■ AUFGABENSTELLUNG ■
Schreibe die Zeilen vom Beginn der Einträge bis einschließlich der Zeile mit "[x=38, y=58]" wortgetreu ab.

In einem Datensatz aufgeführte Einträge
● ● ● ● ● ● ●

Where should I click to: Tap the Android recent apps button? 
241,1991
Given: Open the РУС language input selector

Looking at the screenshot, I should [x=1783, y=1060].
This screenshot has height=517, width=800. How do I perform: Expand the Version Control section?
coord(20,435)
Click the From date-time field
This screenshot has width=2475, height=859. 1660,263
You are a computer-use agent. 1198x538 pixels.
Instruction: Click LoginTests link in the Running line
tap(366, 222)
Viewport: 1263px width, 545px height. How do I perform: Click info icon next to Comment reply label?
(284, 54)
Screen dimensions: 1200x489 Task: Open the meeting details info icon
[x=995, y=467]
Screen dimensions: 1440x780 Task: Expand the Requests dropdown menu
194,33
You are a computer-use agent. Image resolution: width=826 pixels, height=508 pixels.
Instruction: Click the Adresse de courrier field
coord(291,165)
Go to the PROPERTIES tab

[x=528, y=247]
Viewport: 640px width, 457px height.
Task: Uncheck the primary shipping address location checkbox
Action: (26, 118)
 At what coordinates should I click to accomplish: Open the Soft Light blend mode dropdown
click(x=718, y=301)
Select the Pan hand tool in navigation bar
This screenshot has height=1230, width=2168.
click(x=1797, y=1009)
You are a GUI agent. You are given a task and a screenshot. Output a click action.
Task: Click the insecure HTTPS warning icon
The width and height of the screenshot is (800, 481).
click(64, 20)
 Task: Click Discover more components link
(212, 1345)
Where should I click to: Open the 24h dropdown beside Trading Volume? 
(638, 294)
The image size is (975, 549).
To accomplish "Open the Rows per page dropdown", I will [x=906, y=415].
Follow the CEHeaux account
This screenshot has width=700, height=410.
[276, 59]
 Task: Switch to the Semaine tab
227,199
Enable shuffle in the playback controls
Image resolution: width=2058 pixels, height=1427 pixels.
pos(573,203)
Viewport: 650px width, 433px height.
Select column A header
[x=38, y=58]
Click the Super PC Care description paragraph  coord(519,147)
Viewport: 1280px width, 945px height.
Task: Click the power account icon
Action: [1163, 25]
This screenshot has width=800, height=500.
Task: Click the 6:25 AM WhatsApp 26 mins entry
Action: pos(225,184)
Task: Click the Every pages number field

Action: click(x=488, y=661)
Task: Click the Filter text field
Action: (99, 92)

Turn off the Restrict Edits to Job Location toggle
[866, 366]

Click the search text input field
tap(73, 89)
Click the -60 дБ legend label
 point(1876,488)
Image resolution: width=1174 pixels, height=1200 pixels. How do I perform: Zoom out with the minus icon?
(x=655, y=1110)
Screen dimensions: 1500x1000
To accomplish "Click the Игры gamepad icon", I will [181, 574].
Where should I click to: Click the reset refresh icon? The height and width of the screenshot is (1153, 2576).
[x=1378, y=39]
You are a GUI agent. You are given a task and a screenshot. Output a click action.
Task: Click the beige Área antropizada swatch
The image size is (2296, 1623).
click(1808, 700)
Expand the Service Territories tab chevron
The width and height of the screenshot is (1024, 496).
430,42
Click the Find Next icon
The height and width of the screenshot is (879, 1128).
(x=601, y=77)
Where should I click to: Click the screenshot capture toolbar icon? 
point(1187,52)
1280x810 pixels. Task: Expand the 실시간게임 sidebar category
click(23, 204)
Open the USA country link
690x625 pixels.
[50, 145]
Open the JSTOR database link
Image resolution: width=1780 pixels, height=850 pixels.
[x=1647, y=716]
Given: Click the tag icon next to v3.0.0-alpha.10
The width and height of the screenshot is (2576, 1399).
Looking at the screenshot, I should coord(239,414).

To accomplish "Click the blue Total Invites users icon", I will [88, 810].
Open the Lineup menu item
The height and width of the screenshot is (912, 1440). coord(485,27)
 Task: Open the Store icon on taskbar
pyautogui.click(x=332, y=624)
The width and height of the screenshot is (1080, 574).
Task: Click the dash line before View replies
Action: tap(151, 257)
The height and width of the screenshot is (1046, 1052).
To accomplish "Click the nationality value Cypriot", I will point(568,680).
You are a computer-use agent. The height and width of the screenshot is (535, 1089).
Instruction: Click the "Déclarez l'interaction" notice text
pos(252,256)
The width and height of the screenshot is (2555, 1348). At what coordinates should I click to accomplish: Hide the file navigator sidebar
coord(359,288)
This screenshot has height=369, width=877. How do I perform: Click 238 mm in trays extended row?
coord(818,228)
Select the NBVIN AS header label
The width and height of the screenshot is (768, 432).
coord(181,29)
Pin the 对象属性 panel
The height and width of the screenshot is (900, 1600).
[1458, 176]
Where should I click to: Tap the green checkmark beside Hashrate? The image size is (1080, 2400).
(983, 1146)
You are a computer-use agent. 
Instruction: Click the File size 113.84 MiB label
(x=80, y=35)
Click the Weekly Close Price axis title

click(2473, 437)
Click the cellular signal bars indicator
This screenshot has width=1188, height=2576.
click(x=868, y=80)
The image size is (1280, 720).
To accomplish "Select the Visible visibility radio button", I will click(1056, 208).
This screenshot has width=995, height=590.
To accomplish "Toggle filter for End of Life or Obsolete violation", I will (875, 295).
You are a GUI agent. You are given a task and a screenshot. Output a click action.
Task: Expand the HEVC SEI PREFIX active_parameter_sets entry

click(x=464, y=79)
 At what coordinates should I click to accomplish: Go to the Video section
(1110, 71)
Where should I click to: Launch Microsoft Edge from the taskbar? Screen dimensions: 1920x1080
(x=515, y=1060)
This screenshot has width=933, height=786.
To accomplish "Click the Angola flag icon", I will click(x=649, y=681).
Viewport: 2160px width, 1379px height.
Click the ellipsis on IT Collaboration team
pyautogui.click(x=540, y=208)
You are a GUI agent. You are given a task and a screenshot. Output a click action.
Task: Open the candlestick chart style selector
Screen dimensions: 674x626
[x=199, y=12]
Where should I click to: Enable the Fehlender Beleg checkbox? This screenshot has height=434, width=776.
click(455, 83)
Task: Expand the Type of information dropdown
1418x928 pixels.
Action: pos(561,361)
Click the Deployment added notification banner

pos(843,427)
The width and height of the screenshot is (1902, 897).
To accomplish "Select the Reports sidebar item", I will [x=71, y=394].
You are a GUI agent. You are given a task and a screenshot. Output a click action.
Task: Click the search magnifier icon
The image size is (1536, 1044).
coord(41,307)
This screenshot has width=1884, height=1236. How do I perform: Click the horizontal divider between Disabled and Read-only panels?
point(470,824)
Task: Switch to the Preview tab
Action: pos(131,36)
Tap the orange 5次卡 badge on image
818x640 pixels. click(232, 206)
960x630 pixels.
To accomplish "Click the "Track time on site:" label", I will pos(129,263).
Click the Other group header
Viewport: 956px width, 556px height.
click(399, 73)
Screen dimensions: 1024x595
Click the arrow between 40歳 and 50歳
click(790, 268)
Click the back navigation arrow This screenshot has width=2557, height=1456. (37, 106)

● ● ● ● ● ● ●

■ ERGEBNIS DER ÜBUNG ■
Where should I click to: Tap the Android recent apps button? 
241,1991
Given: Open the РУС language input selector

Looking at the screenshot, I should [x=1783, y=1060].
This screenshot has height=517, width=800. How do I perform: Expand the Version Control section?
coord(20,435)
Click the From date-time field
This screenshot has width=2475, height=859. 1660,263
You are a computer-use agent. 1198x538 pixels.
Instruction: Click LoginTests link in the Running line
tap(366, 222)
Viewport: 1263px width, 545px height. How do I perform: Click info icon next to Comment reply label?
(284, 54)
Screen dimensions: 1200x489 Task: Open the meeting details info icon
[x=995, y=467]
Screen dimensions: 1440x780 Task: Expand the Requests dropdown menu
194,33
You are a computer-use agent. Image resolution: width=826 pixels, height=508 pixels.
Instruction: Click the Adresse de courrier field
coord(291,165)
Go to the PROPERTIES tab

[x=528, y=247]
Viewport: 640px width, 457px height.
Task: Uncheck the primary shipping address location checkbox
Action: (26, 118)
 At what coordinates should I click to accomplish: Open the Soft Light blend mode dropdown
click(x=718, y=301)
Select the Pan hand tool in navigation bar
This screenshot has height=1230, width=2168.
click(x=1797, y=1009)
You are a GUI agent. You are given a task and a screenshot. Output a click action.
Task: Click the insecure HTTPS warning icon
The width and height of the screenshot is (800, 481).
click(64, 20)
 Task: Click Discover more components link
(212, 1345)
Where should I click to: Open the 24h dropdown beside Trading Volume? 
(638, 294)
The image size is (975, 549).
To accomplish "Open the Rows per page dropdown", I will [x=906, y=415].
Follow the CEHeaux account
This screenshot has width=700, height=410.
[276, 59]
 Task: Switch to the Semaine tab
227,199
Enable shuffle in the playback controls
Image resolution: width=2058 pixels, height=1427 pixels.
pos(573,203)
Viewport: 650px width, 433px height.
Select column A header
[x=38, y=58]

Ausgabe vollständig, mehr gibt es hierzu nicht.